Gib aus den Einträgen unten die Zeilen von der Zeile mit „This screenshot has width=310, height=333.“ bis einschließlich der Zeile mit „Action: (x=516, y=333)“ als JSON-Liste von Zeichenketten aus. Jede Zeile wird ein eigener String, und Leerzeilen fallen weg.

● **ZU VERWENDENDE DATEN**
────────────────

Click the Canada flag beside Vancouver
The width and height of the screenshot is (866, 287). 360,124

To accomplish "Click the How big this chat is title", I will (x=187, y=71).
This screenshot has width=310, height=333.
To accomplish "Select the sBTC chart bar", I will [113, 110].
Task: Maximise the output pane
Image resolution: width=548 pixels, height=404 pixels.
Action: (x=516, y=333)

────────────────

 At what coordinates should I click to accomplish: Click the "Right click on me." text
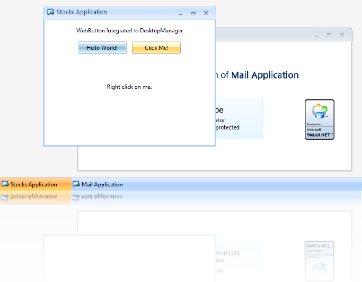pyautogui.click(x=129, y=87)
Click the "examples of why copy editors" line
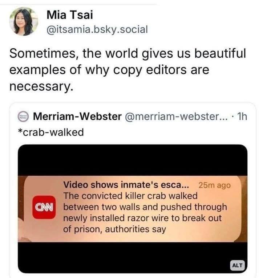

────────────────

● **GELÖSTE AUFGABE**
[
  "This screenshot has width=310, height=333.",
  "To accomplish \"Select the sBTC chart bar\", I will [113, 110].",
  "Task: Maximise the output pane",
  "Image resolution: width=548 pixels, height=404 pixels.",
  "Action: (x=516, y=333)"
]